[Records from a dataset]
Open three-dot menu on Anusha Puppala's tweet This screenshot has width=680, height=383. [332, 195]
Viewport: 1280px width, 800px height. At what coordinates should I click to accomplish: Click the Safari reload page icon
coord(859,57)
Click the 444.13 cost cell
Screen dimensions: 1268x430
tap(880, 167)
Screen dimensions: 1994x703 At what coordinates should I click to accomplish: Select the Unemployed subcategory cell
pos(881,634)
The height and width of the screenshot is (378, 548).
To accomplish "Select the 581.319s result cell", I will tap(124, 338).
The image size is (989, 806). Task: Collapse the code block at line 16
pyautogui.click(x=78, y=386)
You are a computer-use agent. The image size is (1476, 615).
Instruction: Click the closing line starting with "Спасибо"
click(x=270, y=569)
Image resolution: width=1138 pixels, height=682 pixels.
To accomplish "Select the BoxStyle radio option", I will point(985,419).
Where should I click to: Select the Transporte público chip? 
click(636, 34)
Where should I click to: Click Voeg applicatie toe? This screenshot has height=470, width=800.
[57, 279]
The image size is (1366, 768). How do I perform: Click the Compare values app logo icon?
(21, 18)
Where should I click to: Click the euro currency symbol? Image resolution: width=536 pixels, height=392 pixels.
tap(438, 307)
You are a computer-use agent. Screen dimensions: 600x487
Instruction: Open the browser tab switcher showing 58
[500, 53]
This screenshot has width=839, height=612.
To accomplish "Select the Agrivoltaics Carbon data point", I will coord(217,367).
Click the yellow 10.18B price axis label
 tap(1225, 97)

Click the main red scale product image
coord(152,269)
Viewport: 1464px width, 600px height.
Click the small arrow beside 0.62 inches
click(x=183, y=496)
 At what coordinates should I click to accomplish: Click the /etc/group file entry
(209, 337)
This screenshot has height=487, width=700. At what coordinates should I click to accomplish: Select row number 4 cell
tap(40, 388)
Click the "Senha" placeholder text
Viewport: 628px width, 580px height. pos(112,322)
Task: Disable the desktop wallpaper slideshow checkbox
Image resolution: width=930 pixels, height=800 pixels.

▸ **Problem to solve**
Work out how many lines in the records above include the string "agent", and provide that figure with no other text.

▸ **The answer**
2